Health and science reporter

Published This article is more than 2 years old.

Cats have a wily reputation, but their cunning could just be basic deductive reasoning.

Scientists from Kyoto University in Japan found that cats can grasp the concept of gravity and cause and effect. The sounds they hear help them predict what they can expect to see next, which may play a role in how the animals hunt. Their work was published in the journal Animal Cognition.

“Cats use a causal-logical understanding of noise or sounds to predict the appearance of invisible objects,” Saho Takagi, a graduate student studying psychology at Kyoto University and lead author of the paper, said in a press release.

For their experiment, Takagi and her colleagues gathered 30 domestic cats, some from cat cafes and some household pets. They shook a box in front of individual cats, which either made a rattling sound or didn’t. Then, the researchers flipped the box over, either to reveal something inside or an empty box.

The cats appeared confused when what they saw didn’t match up with what they expected. They stared at the box for longer periods of time when they saw an object emerge from a box that had not rattled, or saw no object from one that did make a noise. The authors suggest that this behavior is a result of the fact that cats can apply rules about physics—particularly, that unattached objects in a box should fall to the ground because of gravity—to common situations.

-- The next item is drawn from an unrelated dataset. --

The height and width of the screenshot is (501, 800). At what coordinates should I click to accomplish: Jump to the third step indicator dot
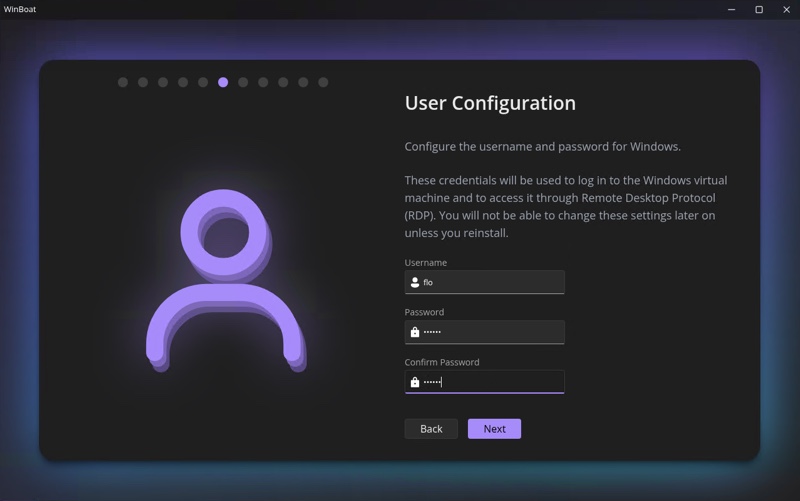pyautogui.click(x=163, y=82)
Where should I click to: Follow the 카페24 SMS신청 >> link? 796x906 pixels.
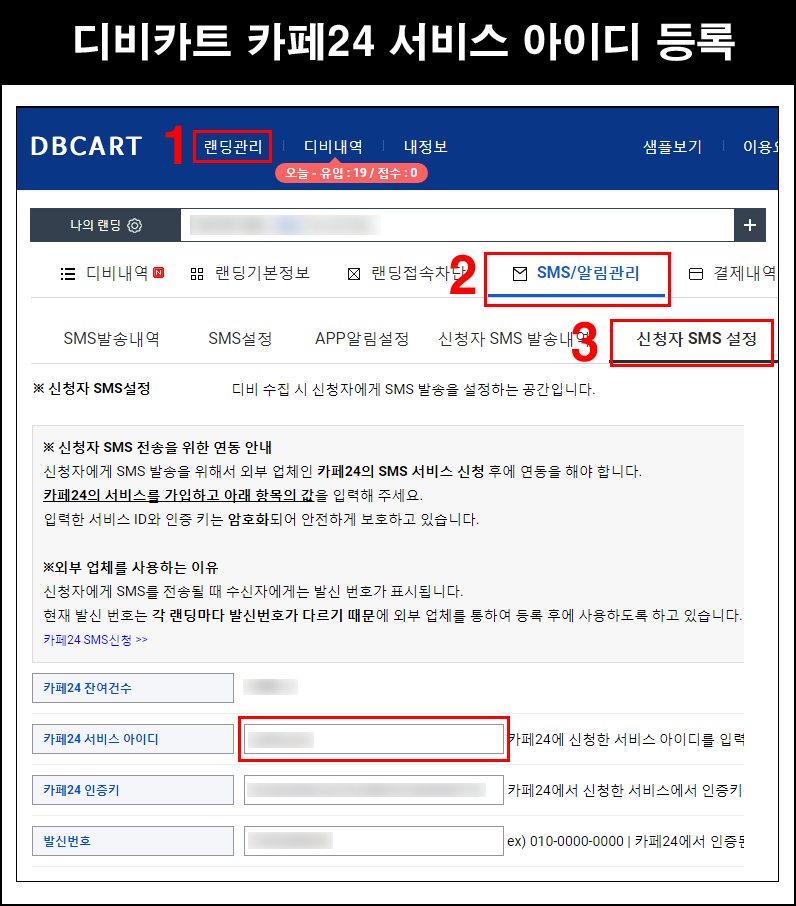[95, 639]
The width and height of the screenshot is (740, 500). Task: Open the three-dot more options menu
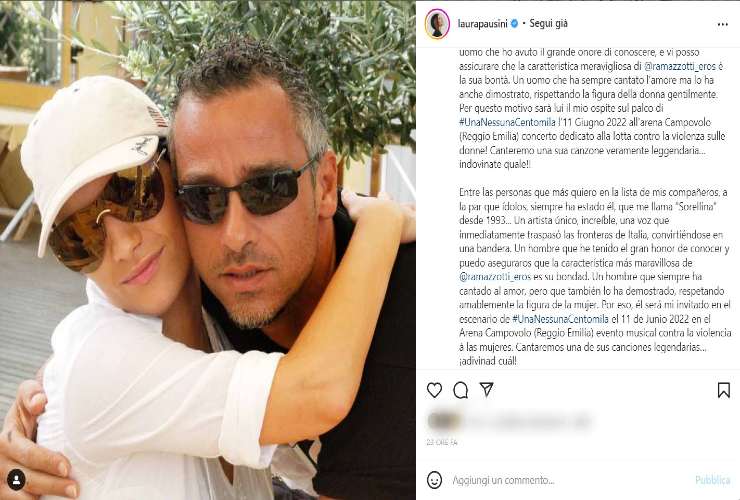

Using a basic understanding of sound and gravity could help cats hunt. ”They often need to infer the location or the distance of prey from sounds alone because they hunt in places of low visibility,” they wrote.

Of course this was a relatively small study, and the researchers were not cat-mind-readers, so it’s also impossible to know exactly how the cats were processing information. But, as Smithsonian reports, human babies as young as two months can also apply basic rules of gravity to their surroundings, and like cats, babies will stare when what they see doesn’t seem to follow the basic rules of physics.

Although cats probably won’t be doing advanced physics any time soon, Takagi told Scientific American she wants to study just how much information cats can infer about different objects. Next, she plans to test their ability to estimate the size and number of objects in a container based on the sounds they hear.